### RAW DATA

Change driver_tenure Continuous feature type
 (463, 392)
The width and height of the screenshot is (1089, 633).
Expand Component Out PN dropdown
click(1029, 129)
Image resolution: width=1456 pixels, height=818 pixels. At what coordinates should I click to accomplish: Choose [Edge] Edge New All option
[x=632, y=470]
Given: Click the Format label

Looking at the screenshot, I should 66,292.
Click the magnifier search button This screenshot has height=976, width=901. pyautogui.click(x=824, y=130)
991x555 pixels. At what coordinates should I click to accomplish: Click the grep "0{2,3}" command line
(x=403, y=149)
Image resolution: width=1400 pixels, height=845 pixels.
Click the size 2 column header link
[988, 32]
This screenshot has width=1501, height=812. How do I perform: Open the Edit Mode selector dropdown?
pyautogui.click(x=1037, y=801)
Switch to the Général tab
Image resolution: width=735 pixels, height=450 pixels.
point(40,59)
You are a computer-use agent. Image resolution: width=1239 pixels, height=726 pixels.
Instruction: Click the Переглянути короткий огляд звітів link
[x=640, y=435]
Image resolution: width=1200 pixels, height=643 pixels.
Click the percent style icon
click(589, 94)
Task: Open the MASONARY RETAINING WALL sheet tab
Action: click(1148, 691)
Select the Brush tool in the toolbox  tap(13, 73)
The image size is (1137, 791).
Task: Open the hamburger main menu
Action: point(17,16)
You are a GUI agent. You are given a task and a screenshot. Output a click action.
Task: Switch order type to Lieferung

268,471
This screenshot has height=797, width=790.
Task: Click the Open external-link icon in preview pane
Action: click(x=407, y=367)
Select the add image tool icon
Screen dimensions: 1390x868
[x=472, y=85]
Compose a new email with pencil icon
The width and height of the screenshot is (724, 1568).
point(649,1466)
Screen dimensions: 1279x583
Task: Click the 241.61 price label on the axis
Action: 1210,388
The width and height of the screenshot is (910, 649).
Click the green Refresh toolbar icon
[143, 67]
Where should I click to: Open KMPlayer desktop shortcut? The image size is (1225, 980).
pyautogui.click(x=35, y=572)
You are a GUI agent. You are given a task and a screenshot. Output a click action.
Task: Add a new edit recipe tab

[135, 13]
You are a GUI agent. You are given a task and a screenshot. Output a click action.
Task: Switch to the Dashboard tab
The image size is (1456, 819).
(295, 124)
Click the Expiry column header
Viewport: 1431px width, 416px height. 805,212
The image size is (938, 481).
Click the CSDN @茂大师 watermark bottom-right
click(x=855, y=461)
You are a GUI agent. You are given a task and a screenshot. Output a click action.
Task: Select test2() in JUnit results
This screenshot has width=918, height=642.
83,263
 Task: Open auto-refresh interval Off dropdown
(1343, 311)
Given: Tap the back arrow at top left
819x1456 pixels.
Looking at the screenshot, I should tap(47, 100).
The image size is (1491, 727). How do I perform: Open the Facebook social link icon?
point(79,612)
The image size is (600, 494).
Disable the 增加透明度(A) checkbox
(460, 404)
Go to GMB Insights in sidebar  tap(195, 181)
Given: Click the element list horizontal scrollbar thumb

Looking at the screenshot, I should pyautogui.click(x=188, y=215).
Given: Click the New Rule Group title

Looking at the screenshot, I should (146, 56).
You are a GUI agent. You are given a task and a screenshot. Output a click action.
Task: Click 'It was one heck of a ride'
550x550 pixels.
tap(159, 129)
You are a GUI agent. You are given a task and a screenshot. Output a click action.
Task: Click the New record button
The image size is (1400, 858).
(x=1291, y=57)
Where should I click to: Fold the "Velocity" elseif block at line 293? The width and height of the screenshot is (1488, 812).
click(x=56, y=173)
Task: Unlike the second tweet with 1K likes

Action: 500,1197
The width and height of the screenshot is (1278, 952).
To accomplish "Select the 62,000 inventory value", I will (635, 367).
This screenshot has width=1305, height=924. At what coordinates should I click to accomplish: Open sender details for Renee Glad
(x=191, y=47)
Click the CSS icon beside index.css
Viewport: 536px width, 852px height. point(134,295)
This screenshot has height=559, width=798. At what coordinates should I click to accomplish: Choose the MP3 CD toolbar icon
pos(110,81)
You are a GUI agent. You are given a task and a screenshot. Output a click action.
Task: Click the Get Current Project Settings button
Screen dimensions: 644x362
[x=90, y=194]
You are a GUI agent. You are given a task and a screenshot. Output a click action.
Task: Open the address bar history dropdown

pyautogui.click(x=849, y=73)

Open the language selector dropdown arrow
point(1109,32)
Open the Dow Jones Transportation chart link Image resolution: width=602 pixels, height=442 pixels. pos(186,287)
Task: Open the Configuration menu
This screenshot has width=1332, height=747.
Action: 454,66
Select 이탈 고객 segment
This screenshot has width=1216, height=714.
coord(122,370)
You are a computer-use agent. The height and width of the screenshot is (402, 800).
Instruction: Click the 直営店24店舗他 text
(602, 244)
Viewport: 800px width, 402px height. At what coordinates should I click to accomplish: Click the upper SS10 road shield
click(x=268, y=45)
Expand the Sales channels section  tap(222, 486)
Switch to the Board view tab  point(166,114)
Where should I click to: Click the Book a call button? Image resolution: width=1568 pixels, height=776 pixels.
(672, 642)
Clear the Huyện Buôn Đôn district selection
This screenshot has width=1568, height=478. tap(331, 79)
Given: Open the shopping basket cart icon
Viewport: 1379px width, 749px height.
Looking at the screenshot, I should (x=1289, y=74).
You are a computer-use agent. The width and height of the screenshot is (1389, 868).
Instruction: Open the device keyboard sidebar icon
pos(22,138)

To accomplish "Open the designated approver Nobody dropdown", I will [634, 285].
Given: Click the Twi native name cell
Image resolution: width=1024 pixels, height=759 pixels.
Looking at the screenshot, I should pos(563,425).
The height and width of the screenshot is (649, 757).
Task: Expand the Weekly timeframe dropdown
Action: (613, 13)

### TASK ITEM
Set down, word for word and with no other lines, the listing from the line marked by "Viewport: 1379px width, 749px height." through its final line.

### EXERCISE RESPONSE
Viewport: 1379px width, 749px height.
Looking at the screenshot, I should (x=1289, y=74).
You are a computer-use agent. The width and height of the screenshot is (1389, 868).
Instruction: Open the device keyboard sidebar icon
pos(22,138)

To accomplish "Open the designated approver Nobody dropdown", I will [634, 285].
Given: Click the Twi native name cell
Image resolution: width=1024 pixels, height=759 pixels.
Looking at the screenshot, I should pos(563,425).
The height and width of the screenshot is (649, 757).
Task: Expand the Weekly timeframe dropdown
Action: (613, 13)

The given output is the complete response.